The hands went away.
‘I need to feel your back better. You only need to pull up your dress.’
Maj-Britt couldn’t move. She felt the hands return and fumble along her sides. When her dress was pulled up, the disgust she felt was so strong that she wanted to throw up. The fingers groped over her skin and in between her rolls of fat, pressing and squeezing and finally she could no longer hold back. Her body convulsed. She felt to her relief that the hands went away and her dress fell back and again covered her legs.
‘Ellinor! Ellinor, do you have a bucket?’
She heard the door open and their voices out there in the flat and in the next moment Ellinor was next to her with the green bucket. A dishrag lay like a dried shell in the bottom but Ellinor let it lie there, holding up the bucket in front of Maj-Britt, but nothing came out. She hadn’t eaten anything since the day before, so her stomach was empty. Slowly the terror retreated into its crevices and left the field free for the anger to which she was entitled. She shoved away the bucket and glowered at Ellinor who had tricked her into this, and Ellinor knew it as well as she did. Maj-Britt could see it in her eyes. That Ellinor only now understood what she had subjected her to.
‘Out!’
‘Does it feel better now?’
‘Get out of here!’
&
nbsp; And then she was alone with the doctor again. But she was no longer afraid. From now on she intended to decide what they would be allowed to do with her.
‘So. What’s the diagnosis?’
She felt that her voice had regained its strength, and she looked the doctor straight in the eye.
‘It’s too soon to tell. I want to do a few tests as well.’
And Maj-Britt complied. She sat there obediently on the chair while she was stuck in the inside of her arm and watched her blood being collected in various vials. They would not be allowed to do anything to her unless she gave permission. Not a thing. It was still her body, even if there was a disease in it. The doctor did her best to take her blood pressure, and Maj-Britt felt relatively calm again. Now that she had regained control.
‘I’ve seen you out in the playground a few times. With that child who lives across the way.’

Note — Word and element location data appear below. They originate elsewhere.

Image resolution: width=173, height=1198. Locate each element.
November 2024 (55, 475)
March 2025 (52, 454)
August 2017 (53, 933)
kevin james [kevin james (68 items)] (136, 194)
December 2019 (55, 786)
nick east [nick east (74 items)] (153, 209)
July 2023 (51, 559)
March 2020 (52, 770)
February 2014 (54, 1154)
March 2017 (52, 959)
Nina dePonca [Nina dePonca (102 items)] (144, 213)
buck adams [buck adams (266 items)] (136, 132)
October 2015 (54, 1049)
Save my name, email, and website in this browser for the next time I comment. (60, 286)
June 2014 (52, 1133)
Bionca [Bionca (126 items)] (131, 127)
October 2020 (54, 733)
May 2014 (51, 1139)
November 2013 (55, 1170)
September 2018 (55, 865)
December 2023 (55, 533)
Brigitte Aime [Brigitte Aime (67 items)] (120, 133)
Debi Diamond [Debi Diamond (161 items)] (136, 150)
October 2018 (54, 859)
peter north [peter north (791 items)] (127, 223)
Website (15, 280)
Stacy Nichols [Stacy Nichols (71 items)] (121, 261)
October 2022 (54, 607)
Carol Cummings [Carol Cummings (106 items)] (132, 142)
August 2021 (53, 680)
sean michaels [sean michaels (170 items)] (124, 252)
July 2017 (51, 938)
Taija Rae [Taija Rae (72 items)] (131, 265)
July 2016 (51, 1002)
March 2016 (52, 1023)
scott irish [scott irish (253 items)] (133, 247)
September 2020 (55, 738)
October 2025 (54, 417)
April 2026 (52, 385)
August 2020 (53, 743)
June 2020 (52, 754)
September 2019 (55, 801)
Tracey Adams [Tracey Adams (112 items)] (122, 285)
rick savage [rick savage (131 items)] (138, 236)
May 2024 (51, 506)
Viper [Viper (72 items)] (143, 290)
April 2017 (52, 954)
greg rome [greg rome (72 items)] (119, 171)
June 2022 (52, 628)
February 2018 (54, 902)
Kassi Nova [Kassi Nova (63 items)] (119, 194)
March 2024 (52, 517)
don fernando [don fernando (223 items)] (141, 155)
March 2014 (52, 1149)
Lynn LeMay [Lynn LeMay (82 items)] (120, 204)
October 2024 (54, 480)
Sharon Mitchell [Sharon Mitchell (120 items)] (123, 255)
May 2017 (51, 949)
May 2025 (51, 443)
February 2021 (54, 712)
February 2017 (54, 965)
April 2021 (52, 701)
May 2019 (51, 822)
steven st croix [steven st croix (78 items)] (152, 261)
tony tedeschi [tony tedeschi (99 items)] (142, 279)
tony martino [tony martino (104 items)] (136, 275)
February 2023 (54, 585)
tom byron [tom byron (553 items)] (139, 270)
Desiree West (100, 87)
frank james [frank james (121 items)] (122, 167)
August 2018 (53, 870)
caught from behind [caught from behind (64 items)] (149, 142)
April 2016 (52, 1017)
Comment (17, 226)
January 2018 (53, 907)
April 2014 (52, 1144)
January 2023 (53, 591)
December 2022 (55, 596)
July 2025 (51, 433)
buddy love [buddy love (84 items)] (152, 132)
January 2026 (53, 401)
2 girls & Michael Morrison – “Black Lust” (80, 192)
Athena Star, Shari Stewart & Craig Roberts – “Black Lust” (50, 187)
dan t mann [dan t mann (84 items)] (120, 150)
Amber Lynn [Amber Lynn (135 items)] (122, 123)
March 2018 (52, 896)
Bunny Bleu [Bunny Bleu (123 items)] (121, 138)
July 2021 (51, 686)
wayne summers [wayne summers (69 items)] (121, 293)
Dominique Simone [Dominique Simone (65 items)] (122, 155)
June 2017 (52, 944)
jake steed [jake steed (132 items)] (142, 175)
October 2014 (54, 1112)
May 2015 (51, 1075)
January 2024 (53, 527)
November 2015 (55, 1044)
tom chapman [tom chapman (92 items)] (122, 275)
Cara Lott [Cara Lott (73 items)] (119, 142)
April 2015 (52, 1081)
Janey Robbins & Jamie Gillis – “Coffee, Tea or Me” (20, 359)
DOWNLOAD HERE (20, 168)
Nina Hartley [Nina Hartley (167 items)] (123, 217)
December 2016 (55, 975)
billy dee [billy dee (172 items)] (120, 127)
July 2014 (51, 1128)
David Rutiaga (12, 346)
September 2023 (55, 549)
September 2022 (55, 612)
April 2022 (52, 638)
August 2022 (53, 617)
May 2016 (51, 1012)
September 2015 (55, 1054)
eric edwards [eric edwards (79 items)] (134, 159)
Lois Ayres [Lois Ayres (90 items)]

She had intended it as a polite thing to say, an ordinary attempt at some sort of conversation. She knew of course that chit-chat wasn’t her forte, but she never would have suspected her words would have such an effect. The change was palpable through the entire room. An invisible shift in power had occurred. Maj-Britt noticed the woman’s movements suddenly stop and then resume at a faster pace, but at first she didn’t understand what had happened. All she knew was that the doctor who had just taken her blood pressure had reacted to her words. All the little unwelcome people who had come and gone in her flat in the past twenty-five years had chiselled out a unique ability in her to sniff out people’s weaknesses. It had been a matter of pure instinct for self-preservation, her only possibility of retaining something of her dignity in the face of their contempt. To quickly assure herself of their weak points and make use of the knowledge when it was needed. If for no other reason than to get rid of them. Ellinor had been her first failure.
The doctor rolled up the blood-pressure cuff and stuffed it back in her bag.
‘No, it must have been someone else you saw.’
And to her surprise Maj-Britt realised that she had sniffed correctly. The doctor was lying to her. Lying right to her face. And one other thing she knew clearly, and that was the satisfaction of suddenly having regained her equilibrium. The invisible power shift meant that she could now demand respect. She was no longer subject to that woman’s hands and well-educated supposition about a possible illness. Thin, successful and superior, in her great mercy she had agreed to see Maj-Britt despite her minuscule importance. Made the effort to come here since she wasn’t in any shape to leave her flat. An inferior being.